- _The exercise_:
Gather every line of the items below that contains the word "This". Copy each of those lines in full.

-- Provided information start --

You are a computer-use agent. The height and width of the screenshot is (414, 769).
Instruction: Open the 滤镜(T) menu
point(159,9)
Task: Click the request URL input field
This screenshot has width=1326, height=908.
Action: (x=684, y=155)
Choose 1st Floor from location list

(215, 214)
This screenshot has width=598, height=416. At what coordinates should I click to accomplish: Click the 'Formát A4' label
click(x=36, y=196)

-- Provided information end --

- _Output of the exercise_:
This screenshot has width=1326, height=908.
This screenshot has width=598, height=416. At what coordinates should I click to accomplish: Click the 'Formát A4' label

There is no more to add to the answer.